Monday, February 1, 2010

Alpha-Beta Weaknesses

The AI for two person games can be created using the alpha-beta (AB) algorithm. AB generates ALL possible moves in the future until the game has ended but usually that is impossible so you have to use an evaluation function which looks at the current game position and tries to calculate which player is winning and by how much. Obviously creating a good evaluation function can be very complicated. The "heart" of the AB algorithm is the evaluation function.

(Sorry for a little bit of review but I just wanted to make sure that everyone is on the same page.)

While AB has been very successful when applied to chess, AB is not without its weaknesses. AB does not have a "game plan", such as trying to maximize the value of Wrath of God. AB just looks ahead and picks a good move. The AB algorithm may appear to have a game plan which would give AB some "human characteristics". The best kind of AI is both challenging and realistically acts like a human opponent. (Depending on the specific game the AI may do something that a human player would never do which ruins the illusion of playing against another person. And yes I've had this happen to me while I was playing Forge.)

While AB does not do any planning, there are other algorithms that use goal-directed reasoning or planning. Unfortunately these types of algorithms seem 100 times more complicated than AB since they need more information. Reasoning and planning algorithms need to have knowledge about the game and the ability to generate or choose from a variety of plans.

Through trial and error, AB can be combined with planning algorithms which would allow the best of both worlds.
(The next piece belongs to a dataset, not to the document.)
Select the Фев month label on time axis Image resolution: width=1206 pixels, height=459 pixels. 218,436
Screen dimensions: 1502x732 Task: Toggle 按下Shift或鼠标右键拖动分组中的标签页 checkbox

Maybe AB could handle combat while the planning algorithm could choose an overall plan such as playing a creature every turn or effectively using Royal Assassin.

p.s.
If Forge 2 ever got AB working, it would be fun to let people tweak the evaluation function to see how it helps or hurts the AI's performance.

Anonymous said...

(AB) algorithm, sounds interesting, but when evaluating the game state does the AI have knowledge of the cards in the player's hand or deck?

Forge said...

The answer is that it depends on the exact implementation. At first I plan to not allow the AI to cheat and look at the cards in his opponents hand. Later, I might let the AI cheat and do that.

Right now I doubt that allowing the AI to do that would improve the AI's performance since it might make the AI perform worse since it creates too many possible future states.

Forge said...

And maybe letting the AB algorithm view the cards in his opponent's hand would improve the AI? I know that this "cheating" sound really bad and people are initially against it but if it helps the AI, I'm all for it.

And maybe the AI could see a few cards in your hand, which is similar when playing the 2nd or 3rd games of a match where you have seen a few cards that are in your opponent's deck.

The downside is that the AB algorithm is hard to program.